> Stated problem 1
In the listing below, repeat word for word the part that opens with the line containing "1568x747 pixels. How" and closes with the line containing "Looking at the screenshot, I should click(789, 378).".

### Excerpt to read

Only six Navajo-owned companies hold permits to guide visitors through Antelope Canyon. They are often presented online as interchangeable — they are not. Each runs a different section, charges different prices, and books up at different rates. After tours with three of them in July 2025 and two more in 2023, plus several rounds of cross-checking schedules and current policies, this is the operator-by-operator review I wish I had on my first visit to Page.
Authorised operators
6 (3 Upper · 2 Lower · 1 Canyon X)
Cheapest section
Lower ($60–85)
Most expensive
Canyon X ($105–160)
Highest reviewed
Ken's Tours · ~22K reviews
Smallest groups
Adventurous A.C. (8–10)
Permit fee
$8 / person (always included)
How does the Navajo permit system work?
Antelope Canyon sits entirely inside the boundary of the Navajo Nation, the largest tribal reservation in the United States. The land is sovereign — federal and state tourism rules do not apply, and access is regulated by the Navajo Nation Parks and Recreation Department. Since the late 1990s, the Nation has issued concession permits to a limited number of Navajo-owned tour companies. Those permits are what make a tour legal. Without one, you cannot enter the canyon.
The permit count has stayed remarkably stable: three operators on Upper, two on Lower, and one on Canyon X. Permits are not openly transferable, are renewed annually, and are held exclusively by Navajo families and their family-run companies. That is why every operator name on this page belongs to a Navajo person or family — it is a structural rule, not a marketing point.
The practical consequence for visitors: anything booked through a website that does not eventually flow back to one of these six is a re-sale. Sometimes that is fine — Viator and GetYourGuide are official resellers for several of these operators and charge a small markup for cancellation flexibility. Sometimes it is not, and you end up paying double for a slot the operator already had on its own website.
The 6 operators at a glance
| Operator | Section | From | Reviews | Best for |
|---|---|---|---|---|
| Antelope Canyon Tours (Roger Ekis) | Upper | $90 | ~15,000 | Light beams · most reliable schedule |
| Adventurous Antelope Canyon Tours | Upper | $95 | ~4,200 | Smaller groups · photo-friendly |
| Antelope Slot Canyon Tours | Upper | $90 | ~3,800 | Quietest Upper option |
| Ken's Tours | Lower | $60 | ~22,000 | Most-reviewed · default Lower pick |
| Dixie Ellis' | Lower | $60 | ~13,800 | Same canyon, slightly quieter |
| Taadidiin Tours | Canyon X | $105 | ~1,450 | The only Canyon X option |
Review counts aggregated from Google, Tripadvisor and Viator as of April 2026 and rounded to the nearest hundred. Prices are starting adult rates including the $8 Navajo Nation permit, before tip.

######
### Supplied entries

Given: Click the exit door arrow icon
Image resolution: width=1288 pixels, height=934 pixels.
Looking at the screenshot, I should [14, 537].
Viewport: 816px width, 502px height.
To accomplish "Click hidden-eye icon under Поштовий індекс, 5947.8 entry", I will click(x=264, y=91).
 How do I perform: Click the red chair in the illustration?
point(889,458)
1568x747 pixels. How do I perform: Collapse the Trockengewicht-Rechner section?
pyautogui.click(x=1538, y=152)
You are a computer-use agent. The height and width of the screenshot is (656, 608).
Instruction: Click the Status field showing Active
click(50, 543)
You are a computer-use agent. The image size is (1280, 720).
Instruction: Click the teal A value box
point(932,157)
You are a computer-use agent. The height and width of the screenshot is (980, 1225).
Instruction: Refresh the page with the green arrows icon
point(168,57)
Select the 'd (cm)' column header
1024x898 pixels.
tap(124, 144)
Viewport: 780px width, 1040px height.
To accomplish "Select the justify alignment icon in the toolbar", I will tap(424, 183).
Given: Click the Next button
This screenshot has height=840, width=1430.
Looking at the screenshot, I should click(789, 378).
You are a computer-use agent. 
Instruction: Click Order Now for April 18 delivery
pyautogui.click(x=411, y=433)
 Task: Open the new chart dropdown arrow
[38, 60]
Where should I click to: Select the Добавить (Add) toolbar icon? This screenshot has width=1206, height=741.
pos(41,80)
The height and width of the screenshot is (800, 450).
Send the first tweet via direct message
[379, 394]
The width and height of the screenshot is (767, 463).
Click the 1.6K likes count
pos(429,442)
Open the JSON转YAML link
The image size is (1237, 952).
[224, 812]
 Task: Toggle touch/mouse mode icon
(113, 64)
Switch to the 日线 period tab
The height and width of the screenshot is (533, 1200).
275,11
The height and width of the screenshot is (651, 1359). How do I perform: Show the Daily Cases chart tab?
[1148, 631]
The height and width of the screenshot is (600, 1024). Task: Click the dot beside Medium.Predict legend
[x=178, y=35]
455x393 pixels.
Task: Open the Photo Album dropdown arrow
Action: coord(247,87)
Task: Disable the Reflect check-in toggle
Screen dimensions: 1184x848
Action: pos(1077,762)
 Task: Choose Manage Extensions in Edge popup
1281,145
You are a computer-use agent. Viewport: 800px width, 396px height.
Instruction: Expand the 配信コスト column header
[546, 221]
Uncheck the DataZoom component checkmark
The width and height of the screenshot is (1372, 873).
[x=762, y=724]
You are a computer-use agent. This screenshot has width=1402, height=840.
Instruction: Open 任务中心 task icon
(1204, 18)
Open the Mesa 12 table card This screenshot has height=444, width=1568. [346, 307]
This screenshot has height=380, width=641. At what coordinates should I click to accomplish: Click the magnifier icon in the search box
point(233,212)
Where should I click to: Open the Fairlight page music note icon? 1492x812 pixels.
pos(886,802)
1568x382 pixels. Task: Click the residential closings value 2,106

######

> Stated problem 2
From the Antelope Canyon operator review above, duplicate exactly the part that opens with the words containing "Authorised operators" and closes with "enter the canyon.".

> Final answer 1
1568x747 pixels. How do I perform: Collapse the Trockengewicht-Rechner section?
pyautogui.click(x=1538, y=152)
You are a computer-use agent. The height and width of the screenshot is (656, 608).
Instruction: Click the Status field showing Active
click(50, 543)
You are a computer-use agent. The image size is (1280, 720).
Instruction: Click the teal A value box
point(932,157)
You are a computer-use agent. The height and width of the screenshot is (980, 1225).
Instruction: Refresh the page with the green arrows icon
point(168,57)
Select the 'd (cm)' column header
1024x898 pixels.
tap(124, 144)
Viewport: 780px width, 1040px height.
To accomplish "Select the justify alignment icon in the toolbar", I will tap(424, 183).
Given: Click the Next button
This screenshot has height=840, width=1430.
Looking at the screenshot, I should click(789, 378).

> Final answer 2
Authorised operators
6 (3 Upper · 2 Lower · 1 Canyon X)
Cheapest section
Lower ($60–85)
Most expensive
Canyon X ($105–160)
Highest reviewed
Ken's Tours · ~22K reviews
Smallest groups
Adventurous A.C. (8–10)
Permit fee
$8 / person (always included)
How does the Navajo permit system work?
Antelope Canyon sits entirely inside the boundary of the Navajo Nation, the largest tribal reservation in the United States. The land is sovereign — federal and state tourism rules do not apply, and access is regulated by the Navajo Nation Parks and Recreation Department. Since the late 1990s, the Nation has issued concession permits to a limited number of Navajo-owned tour companies. Those permits are what make a tour legal. Without one, you cannot enter the canyon.